From dictatorship to apotheosis: Caesar and memory in the "fora" of Rome during the end of the Republic
DOI:
https://doi.org/10.25187/codex.v9i2.44836Keywords:
Caesar, Forum Iulium, Forum Romanum, memoryAbstract
The Roman forum underwent many transformations throughout the Republican period, but it was during the crisis of the 1st century BC that this space was violently disputed between great political leaders. In the last days of the Republic the most profound and structural changes were set in motion, led by Julius Caesar still alive or sustaining his figure as a fundamental element to the new visuality of the forum in the years after the Ides of March.
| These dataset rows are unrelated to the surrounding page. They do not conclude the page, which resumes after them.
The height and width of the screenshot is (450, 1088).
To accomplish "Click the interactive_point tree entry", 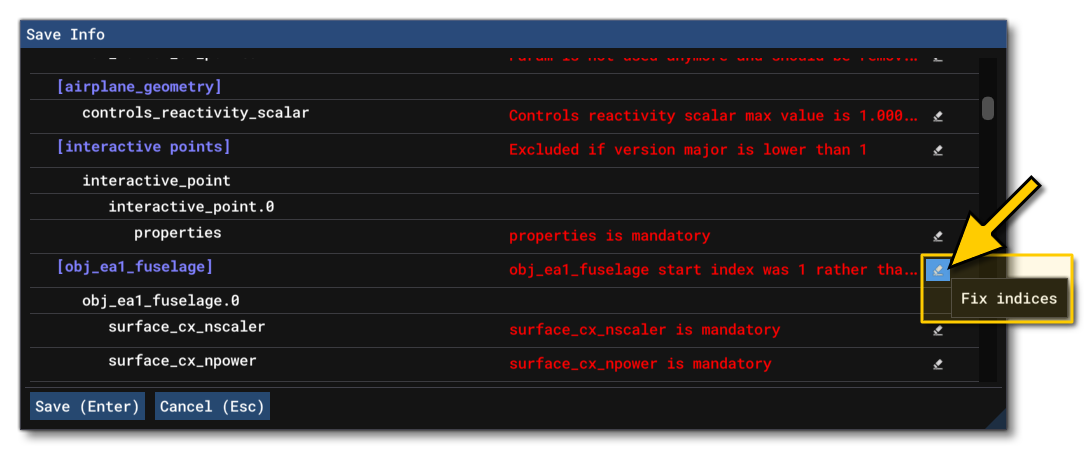I will pyautogui.click(x=156, y=181).
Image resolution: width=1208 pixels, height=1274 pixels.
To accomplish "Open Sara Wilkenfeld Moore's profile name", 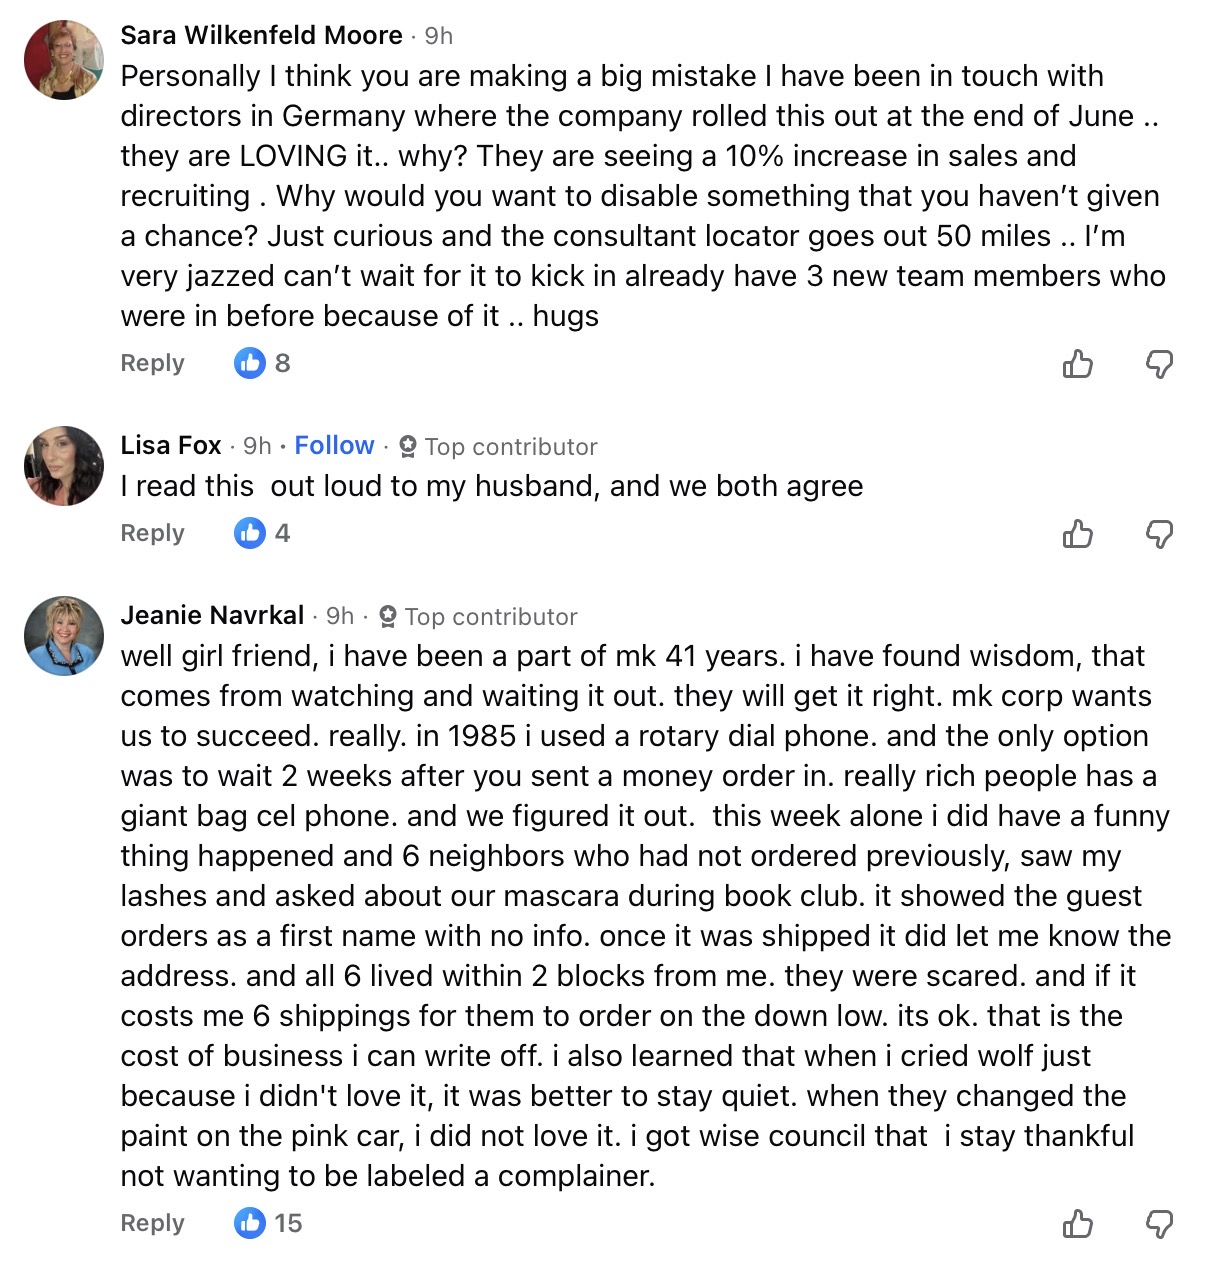I will click(261, 35).
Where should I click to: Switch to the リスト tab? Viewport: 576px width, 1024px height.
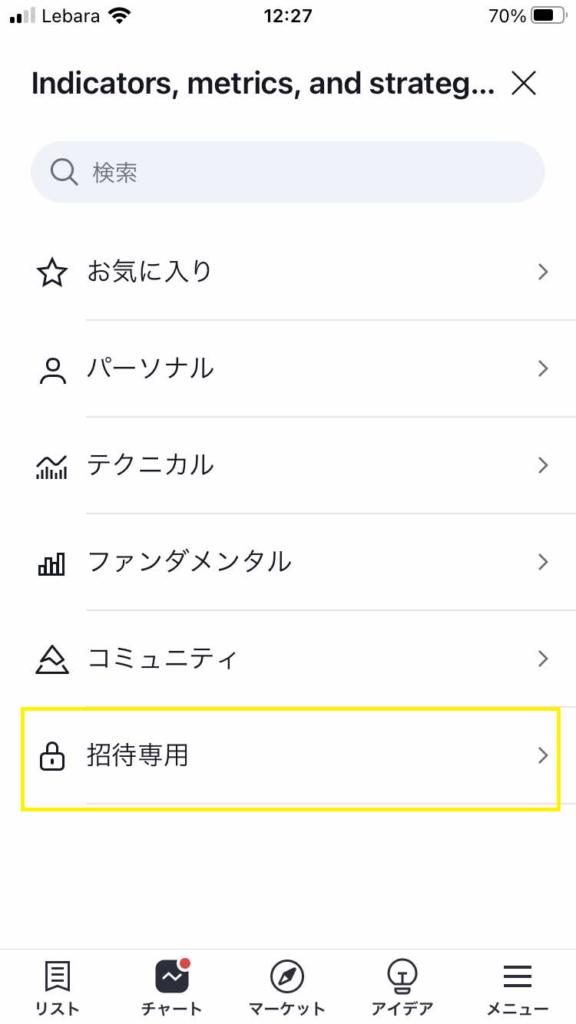pos(57,986)
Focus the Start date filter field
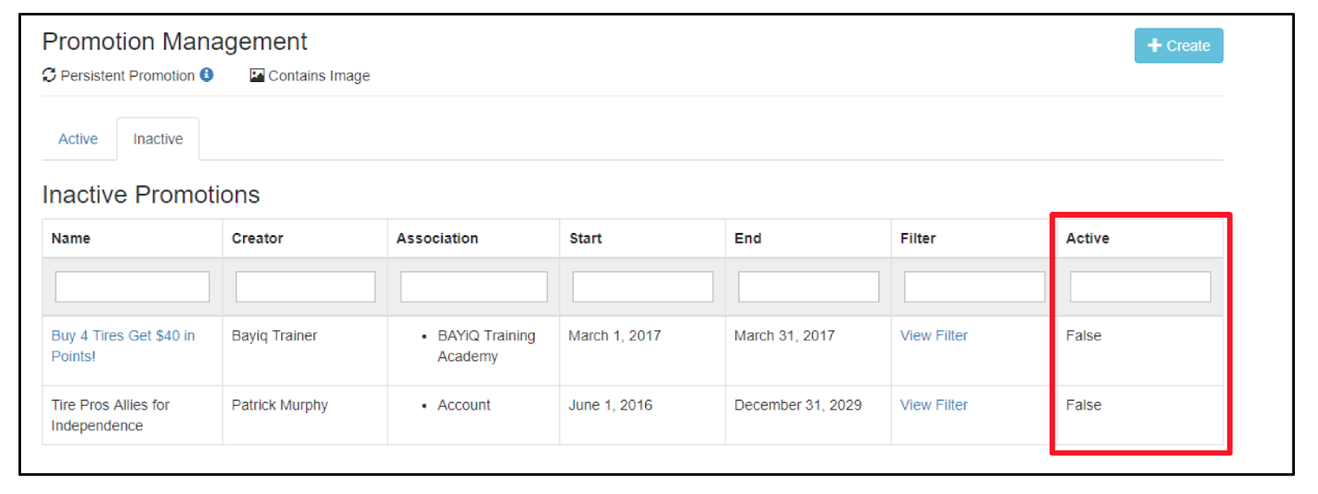Image resolution: width=1318 pixels, height=494 pixels. pyautogui.click(x=643, y=287)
In his dictatorship, not only the old Forum Romanum had been altered, but a new forum, adjacent to the old one, was erected too – the Forum Iulium. Octavian, heir to the late dictator, continued the reforms initiated by his father. Thus, the landscape of the complex formed by the two fora mobilized elements of the Roman past and modified and obliterated so many others, which promoted the construction of a collective memory that had in Caesar one of its main bases: in life or posthumously, his memory became ubiquitous in the heart of Rome. In this article, we will analyze the process of construction of collective memory by the urban landscape of the forums, paying particular attention to the role attributed to the image of Julius Caesar in such memory.